Problem: Convert every line of the entries into a JSON list of strings, one string per line, omitting blank lines.

Click-target data:
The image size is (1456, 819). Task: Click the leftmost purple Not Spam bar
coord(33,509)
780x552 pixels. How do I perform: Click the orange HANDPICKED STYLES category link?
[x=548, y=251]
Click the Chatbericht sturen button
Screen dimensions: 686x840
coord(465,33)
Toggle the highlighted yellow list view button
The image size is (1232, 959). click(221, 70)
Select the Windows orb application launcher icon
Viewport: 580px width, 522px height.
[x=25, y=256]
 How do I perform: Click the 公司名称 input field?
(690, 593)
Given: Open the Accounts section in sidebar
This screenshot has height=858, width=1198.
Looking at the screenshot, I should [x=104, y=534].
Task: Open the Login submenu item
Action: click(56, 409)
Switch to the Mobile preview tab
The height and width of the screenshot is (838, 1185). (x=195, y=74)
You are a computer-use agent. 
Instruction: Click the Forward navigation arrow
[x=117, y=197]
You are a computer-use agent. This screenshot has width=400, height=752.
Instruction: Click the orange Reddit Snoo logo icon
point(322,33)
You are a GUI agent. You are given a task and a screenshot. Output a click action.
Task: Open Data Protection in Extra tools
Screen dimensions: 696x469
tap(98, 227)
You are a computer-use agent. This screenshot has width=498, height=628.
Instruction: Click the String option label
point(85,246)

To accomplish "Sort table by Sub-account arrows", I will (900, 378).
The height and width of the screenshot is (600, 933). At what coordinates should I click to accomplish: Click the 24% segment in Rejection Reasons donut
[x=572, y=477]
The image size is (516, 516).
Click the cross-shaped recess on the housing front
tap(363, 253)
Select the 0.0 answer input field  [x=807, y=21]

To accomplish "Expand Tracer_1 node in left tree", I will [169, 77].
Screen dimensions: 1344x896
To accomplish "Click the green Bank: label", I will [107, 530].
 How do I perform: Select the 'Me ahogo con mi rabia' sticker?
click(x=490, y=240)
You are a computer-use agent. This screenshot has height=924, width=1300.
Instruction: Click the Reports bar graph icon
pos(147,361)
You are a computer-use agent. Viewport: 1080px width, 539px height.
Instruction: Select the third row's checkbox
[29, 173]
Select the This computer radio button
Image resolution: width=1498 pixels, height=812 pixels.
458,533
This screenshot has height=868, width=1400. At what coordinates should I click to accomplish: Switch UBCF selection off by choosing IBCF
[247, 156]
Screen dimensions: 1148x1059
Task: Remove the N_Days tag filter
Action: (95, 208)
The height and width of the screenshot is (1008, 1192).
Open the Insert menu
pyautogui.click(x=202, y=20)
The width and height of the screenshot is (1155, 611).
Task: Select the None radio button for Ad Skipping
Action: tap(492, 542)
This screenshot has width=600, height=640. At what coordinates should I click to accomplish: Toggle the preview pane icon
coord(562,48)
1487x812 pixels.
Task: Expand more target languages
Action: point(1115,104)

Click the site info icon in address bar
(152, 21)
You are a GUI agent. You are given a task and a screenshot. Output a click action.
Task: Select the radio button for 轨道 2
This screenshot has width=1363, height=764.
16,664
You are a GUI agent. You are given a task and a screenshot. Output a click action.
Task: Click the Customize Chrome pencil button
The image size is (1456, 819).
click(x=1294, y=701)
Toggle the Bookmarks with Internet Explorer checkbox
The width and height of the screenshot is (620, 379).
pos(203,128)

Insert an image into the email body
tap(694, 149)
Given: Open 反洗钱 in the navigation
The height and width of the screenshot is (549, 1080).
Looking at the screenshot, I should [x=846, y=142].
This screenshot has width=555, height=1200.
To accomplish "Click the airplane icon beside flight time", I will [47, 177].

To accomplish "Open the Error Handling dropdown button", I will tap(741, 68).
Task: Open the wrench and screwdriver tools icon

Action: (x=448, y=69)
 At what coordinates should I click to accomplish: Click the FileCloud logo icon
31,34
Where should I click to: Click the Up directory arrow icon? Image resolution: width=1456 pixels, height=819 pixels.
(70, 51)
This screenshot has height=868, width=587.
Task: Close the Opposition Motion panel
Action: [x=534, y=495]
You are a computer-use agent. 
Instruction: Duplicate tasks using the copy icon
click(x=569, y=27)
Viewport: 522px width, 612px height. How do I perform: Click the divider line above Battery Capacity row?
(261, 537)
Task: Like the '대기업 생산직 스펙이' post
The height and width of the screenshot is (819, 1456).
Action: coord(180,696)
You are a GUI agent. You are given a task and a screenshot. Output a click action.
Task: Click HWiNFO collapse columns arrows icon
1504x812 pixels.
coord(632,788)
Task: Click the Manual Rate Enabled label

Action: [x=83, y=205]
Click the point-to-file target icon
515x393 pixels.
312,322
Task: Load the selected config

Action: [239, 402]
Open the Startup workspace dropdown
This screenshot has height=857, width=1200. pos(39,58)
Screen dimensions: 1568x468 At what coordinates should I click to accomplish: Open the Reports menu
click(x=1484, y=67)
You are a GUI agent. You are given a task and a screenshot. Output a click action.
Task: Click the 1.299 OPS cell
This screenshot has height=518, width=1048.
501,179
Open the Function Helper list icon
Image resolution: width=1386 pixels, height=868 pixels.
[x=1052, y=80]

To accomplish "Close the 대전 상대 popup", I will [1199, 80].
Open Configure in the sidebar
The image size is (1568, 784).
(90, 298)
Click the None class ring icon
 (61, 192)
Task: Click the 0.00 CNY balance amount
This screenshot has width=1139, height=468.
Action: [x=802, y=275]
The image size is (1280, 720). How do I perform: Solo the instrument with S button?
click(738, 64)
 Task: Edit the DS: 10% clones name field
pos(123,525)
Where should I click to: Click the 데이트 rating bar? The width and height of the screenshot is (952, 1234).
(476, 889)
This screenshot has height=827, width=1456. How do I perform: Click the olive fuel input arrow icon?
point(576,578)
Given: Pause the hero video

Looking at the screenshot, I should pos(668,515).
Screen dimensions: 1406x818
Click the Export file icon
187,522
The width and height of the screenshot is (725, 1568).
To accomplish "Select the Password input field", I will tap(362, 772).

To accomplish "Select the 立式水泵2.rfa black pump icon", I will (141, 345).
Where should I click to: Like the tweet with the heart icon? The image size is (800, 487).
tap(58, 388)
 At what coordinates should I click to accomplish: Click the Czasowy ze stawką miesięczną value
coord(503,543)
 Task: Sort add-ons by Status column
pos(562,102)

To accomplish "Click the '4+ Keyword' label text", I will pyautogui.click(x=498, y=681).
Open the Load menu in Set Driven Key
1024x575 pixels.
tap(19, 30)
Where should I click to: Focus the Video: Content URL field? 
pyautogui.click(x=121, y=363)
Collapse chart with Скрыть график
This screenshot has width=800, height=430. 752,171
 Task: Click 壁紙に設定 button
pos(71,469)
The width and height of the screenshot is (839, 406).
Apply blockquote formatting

Output of the exercise:
[
  "The image size is (1456, 819). Task: Click the leftmost purple Not Spam bar",
  "coord(33,509)",
  "780x552 pixels. How do I perform: Click the orange HANDPICKED STYLES category link?",
  "[x=548, y=251]",
  "Click the Chatbericht sturen button",
  "Screen dimensions: 686x840",
  "coord(465,33)",
  "Toggle the highlighted yellow list view button",
  "The image size is (1232, 959). click(221, 70)",
  "Select the Windows orb application launcher icon",
  "Viewport: 580px width, 522px height.",
  "[x=25, y=256]",
  " How do I perform: Click the 公司名称 input field?",
  "(690, 593)",
  "Given: Open the Accounts section in sidebar",
  "This screenshot has height=858, width=1198.",
  "Looking at the screenshot, I should [x=104, y=534].",
  "Task: Open the Login submenu item",
  "Action: click(56, 409)",
  "Switch to the Mobile preview tab",
  "The height and width of the screenshot is (838, 1185). (x=195, y=74)",
  "You are a computer-use agent. ",
  "Instruction: Click the Forward navigation arrow",
  "[x=117, y=197]",
  "You are a computer-use agent. This screenshot has width=400, height=752.",
  "Instruction: Click the orange Reddit Snoo logo icon",
  "point(322,33)",
  "You are a GUI agent. You are given a task and a screenshot. Output a click action.",
  "Task: Open Data Protection in Extra tools",
  "Screen dimensions: 696x469",
  "tap(98, 227)",
  "You are a computer-use agent. This screenshot has width=498, height=628.",
  "Instruction: Click the String option label",
  "point(85,246)",
  "To accomplish \"Sort table by Sub-account arrows\", I will (900, 378).",
  "The height and width of the screenshot is (600, 933). At what coordinates should I click to accomplish: Click the 24% segment in Rejection Reasons donut",
  "[x=572, y=477]",
  "The image size is (516, 516).",
  "Click the cross-shaped recess on the housing front",
  "tap(363, 253)",
  "Select the 0.0 answer input field  [x=807, y=21]",
  "To accomplish \"Expand Tracer_1 node in left tree\", I will [169, 77].",
  "Screen dimensions: 1344x896",
  "To accomplish \"Click the green Bank: label\", I will [107, 530].",
  " How do I perform: Select the 'Me ahogo con mi rabia' sticker?",
  "click(x=490, y=240)",
  "You are a computer-use agent. This screenshot has height=924, width=1300.",
  "Instruction: Click the Reports bar graph icon",
  "pos(147,361)",
  "You are a computer-use agent. Viewport: 1080px width, 539px height.",
  "Instruction: Select the third row's checkbox",
  "[29, 173]",
  "Select the This computer radio button",
  "Image resolution: width=1498 pixels, height=812 pixels.",
  "458,533",
  "This screenshot has height=868, width=1400. At what coordinates should I click to accomplish: Switch UBCF selection off by choosing IBCF",
  "[247, 156]",
  "Screen dimensions: 1148x1059",
  "Task: Remove the N_Days tag filter",
  "Action: (95, 208)",
  "The height and width of the screenshot is (1008, 1192).",
  "Open the Insert menu",
  "pyautogui.click(x=202, y=20)",
  "The width and height of the screenshot is (1155, 611).",
  "Task: Select the None radio button for Ad Skipping",
  "Action: tap(492, 542)",
  "This screenshot has width=600, height=640. At what coordinates should I click to accomplish: Toggle the preview pane icon",
  "coord(562,48)",
  "1487x812 pixels.",
  "Task: Expand more target languages",
  "Action: point(1115,104)",
  "Click the site info icon in address bar",
  "(152, 21)",
  "You are a GUI agent. You are given a task and a screenshot. Output a click action.",
  "Task: Select the radio button for 轨道 2",
  "This screenshot has width=1363, height=764.",
  "16,664",
  "You are a GUI agent. You are given a task and a screenshot. Output a click action.",
  "Task: Click the Customize Chrome pencil button",
  "The image size is (1456, 819).",
  "click(x=1294, y=701)",
  "Toggle the Bookmarks with Internet Explorer checkbox",
  "The width and height of the screenshot is (620, 379).",
  "pos(203,128)",
  "Insert an image into the email body",
  "tap(694, 149)",
  "Given: Open 反洗钱 in the navigation",
  "The height and width of the screenshot is (549, 1080).",
  "Looking at the screenshot, I should [x=846, y=142].",
  "This screenshot has width=555, height=1200.",
  "To accomplish \"Click the airplane icon beside flight time\", I will [47, 177].",
  "To accomplish \"Open the Error Handling dropdown button\", I will tap(741, 68).",
  "Task: Open the wrench and screwdriver tools icon",
  "Action: (x=448, y=69)",
  " At what coordinates should I click to accomplish: Click the FileCloud logo icon",
  "31,34",
  "Where should I click to: Click the Up directory arrow icon? Image resolution: width=1456 pixels, height=819 pixels.",
  "(70, 51)",
  "This screenshot has height=868, width=587.",
  "Task: Close the Opposition Motion panel",
  "Action: [x=534, y=495]",
  "You are a computer-use agent. ",
  "Instruction: Duplicate tasks using the copy icon",
  "click(x=569, y=27)",
  "Viewport: 522px width, 612px height. How do I perform: Click the divider line above Battery Capacity row?",
  "(261, 537)",
  "Task: Like the '대기업 생산직 스펙이' post",
  "The height and width of the screenshot is (819, 1456).",
  "Action: coord(180,696)",
  "You are a GUI agent. You are given a task and a screenshot. Output a click action.",
  "Task: Click HWiNFO collapse columns arrows icon",
  "1504x812 pixels.",
  "coord(632,788)",
  "Task: Click the Manual Rate Enabled label",
  "Action: [x=83, y=205]",
  "Click the point-to-file target icon",
  "515x393 pixels.",
  "312,322",
  "Task: Load the selected config",
  "Action: [239, 402]",
  "Open the Startup workspace dropdown",
  "This screenshot has height=857, width=1200. pos(39,58)",
  "Screen dimensions: 1568x468 At what coordinates should I click to accomplish: Open the Reports menu",
  "click(x=1484, y=67)",
  "You are a GUI agent. You are given a task and a screenshot. Output a click action.",
  "Task: Click the 1.299 OPS cell",
  "This screenshot has height=518, width=1048.",
  "501,179",
  "Open the Function Helper list icon",
  "Image resolution: width=1386 pixels, height=868 pixels.",
  "[x=1052, y=80]",
  "To accomplish \"Close the 대전 상대 popup\", I will [1199, 80].",
  "Open Configure in the sidebar",
  "The image size is (1568, 784).",
  "(90, 298)",
  "Click the None class ring icon",
  " (61, 192)",
  "Task: Click the 0.00 CNY balance amount",
  "This screenshot has width=1139, height=468.",
  "Action: [x=802, y=275]",
  "The image size is (1280, 720). How do I perform: Solo the instrument with S button?",
  "click(738, 64)",
  " Task: Edit the DS: 10% clones name field",
  "pos(123,525)",
  "Where should I click to: Click the 데이트 rating bar? The width and height of the screenshot is (952, 1234).",
  "(476, 889)",
  "This screenshot has height=827, width=1456. How do I perform: Click the olive fuel input arrow icon?",
  "point(576,578)",
  "Given: Pause the hero video",
  "Looking at the screenshot, I should pos(668,515).",
  "Screen dimensions: 1406x818",
  "Click the Export file icon",
  "187,522",
  "The width and height of the screenshot is (725, 1568).",
  "To accomplish \"Select the Password input field\", I will tap(362, 772).",
  "To accomplish \"Select the 立式水泵2.rfa black pump icon\", I will (141, 345).",
  "Where should I click to: Like the tweet with the heart icon? The image size is (800, 487).",
  "tap(58, 388)",
  " At what coordinates should I click to accomplish: Click the Czasowy ze stawką miesięczną value",
  "coord(503,543)",
  " Task: Sort add-ons by Status column",
  "pos(562,102)",
  "To accomplish \"Click the '4+ Keyword' label text\", I will pyautogui.click(x=498, y=681).",
  "Open the Load menu in Set Driven Key",
  "1024x575 pixels.",
  "tap(19, 30)",
  "Where should I click to: Focus the Video: Content URL field? ",
  "pyautogui.click(x=121, y=363)",
  "Collapse chart with Скрыть график",
  "This screenshot has width=800, height=430. 752,171",
  " Task: Click 壁紙に設定 button",
  "pos(71,469)",
  "The width and height of the screenshot is (839, 406).",
  "Apply blockquote formatting"
]